The results of this 3D printed test would allow you to check which areas of your 3D printer need work, so you can troubleshoot the shortcomings accordingly.
The following video is a nice illustration of how this calibration test is printed.
People advise printing this model with 100% infill and with no supports for the best results. There’s also a version of this model without the text under the “Thing Files” section that can also be tried out.
The creator made a guide to try and assist users who are experiencing any issues with the test. It goes through fixing over extrusion, PID auto-tuning, temperature settings, belt tension, and bed PID.
The Mini All In One was created by majda107.
The Lattice Cube Torture Test is the ultimate calibration model that tunes your 3D printer’s retraction, overhangs, temperature, and cooling.
This test is based on Maker’s Muse’s lattice cubes, but this one is more of a modification for your printer’s calibration.
You’ll find several different types of lattice cubes under the “Thing Files” section, each with its own features that are worth getting into.
For instance, the Super Lattice Cube STL is a complicated model that comprises two lattice cubes rotated together thereby making it even harder for your printer to get everything right.

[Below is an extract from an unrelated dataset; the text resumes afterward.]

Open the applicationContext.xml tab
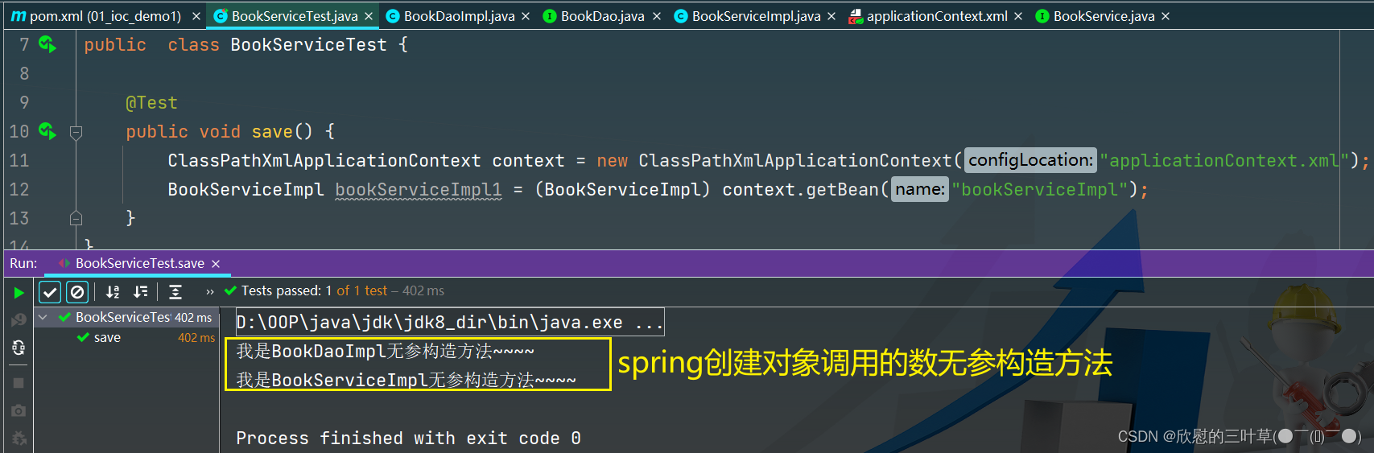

The creator says that it’s best to keep your Layer Height to 0.2mm for the best results when printing the lattice cube.
The following video by Maker’s Muse is a great introduction to the lattice cube torture test so do give it a watch to find out more.

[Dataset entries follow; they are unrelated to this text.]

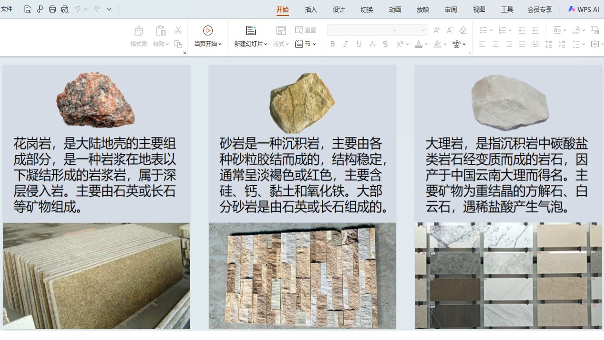This screenshot has width=604, height=340.
Task: Open the 文件 menu
Action: (7, 9)
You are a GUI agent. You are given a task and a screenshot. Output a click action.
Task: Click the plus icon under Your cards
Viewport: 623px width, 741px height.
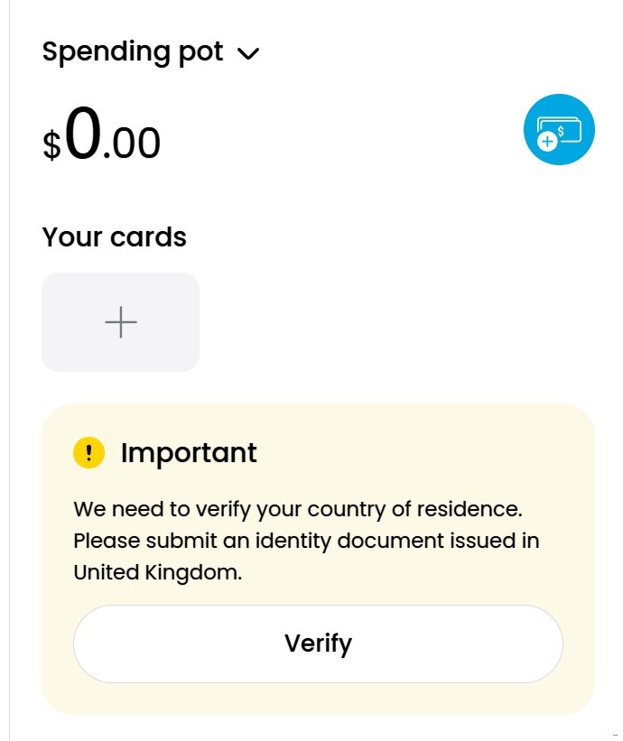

The Lattice Cube Torture Test was created by Lazerlord.
The Ultimate Extruder Calibration Test tunes your 3D printer’s ability to print bridges and gap distances by calibrating the temperature and travel speed.

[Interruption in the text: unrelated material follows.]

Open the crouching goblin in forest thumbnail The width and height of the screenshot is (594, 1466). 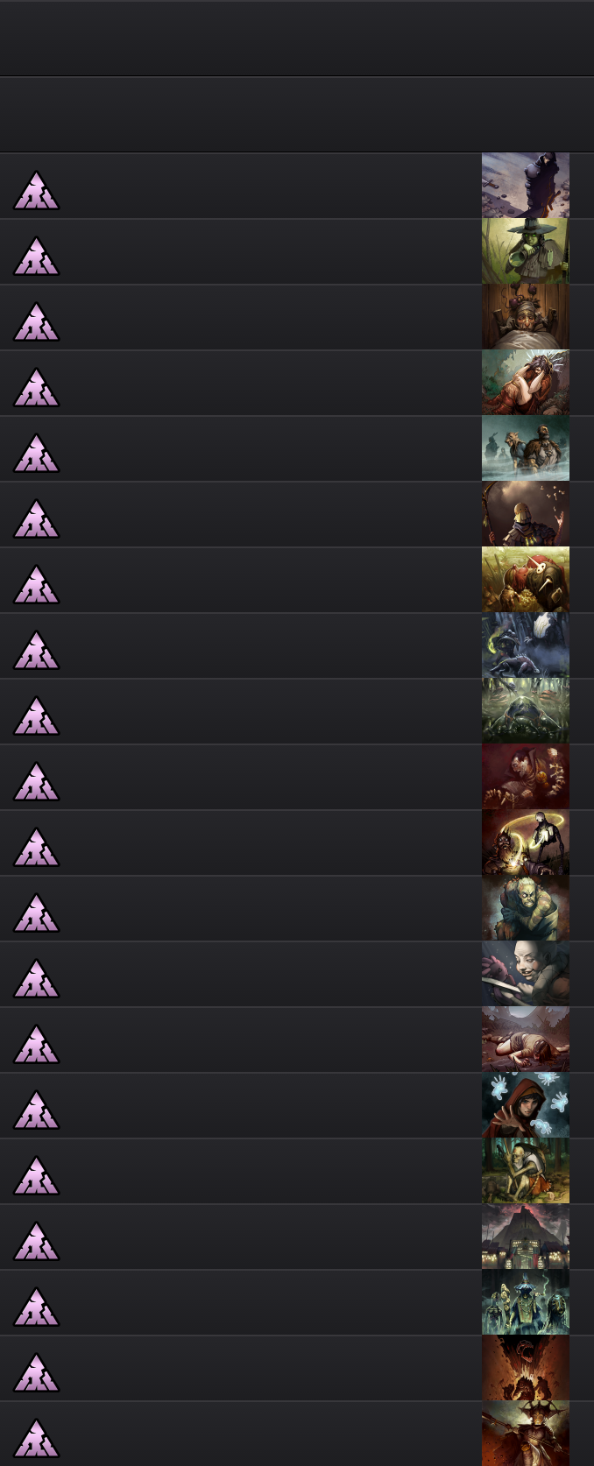(x=526, y=1171)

Using this model, you will be able to see how far your bridges can reach without noticeable imperfections. If you find the bridges start sagging, it means that you need to lower the temperature.
In addition, there are large gaps within the model which is great for testing reversal or travel speed settings. It’s also recommended to set extra shells to 0 and use as little infill as possible to save time and print the model quicker.
People who have tried the Ultimate Extruder Calibration Test say that this is a very useful calibration print that has helped people get optimal temperature settings and make perfect bridges.
One user who printed the model said that reducing the gap fill speed in PrusaSlicer specifically leads to better stability during printing.
You can also customize this model using your own variables. For this purpose, the creator has left instructions in the page’s description that you can easily follow.
The Ultimate Extruder Calibration Test was created by Starno.
The Customizable 3D Tolerance Test tunes your printer’s accuracy and determines how much clearance is best for your 3D printer.
Tolerance in 3D printing is how accurate your 3D printed model matches the dimensions of the designed model. We want to minimize the amount of deviation as much as possible for the best results.
This is something that’s necessary to calibrate when you want to make parts that must fit together.
This model consists of 7 cylinders, each having its own specific tolerance. After printing the model, you will carefully examine which cylinders are stuck tight and which ones are loose.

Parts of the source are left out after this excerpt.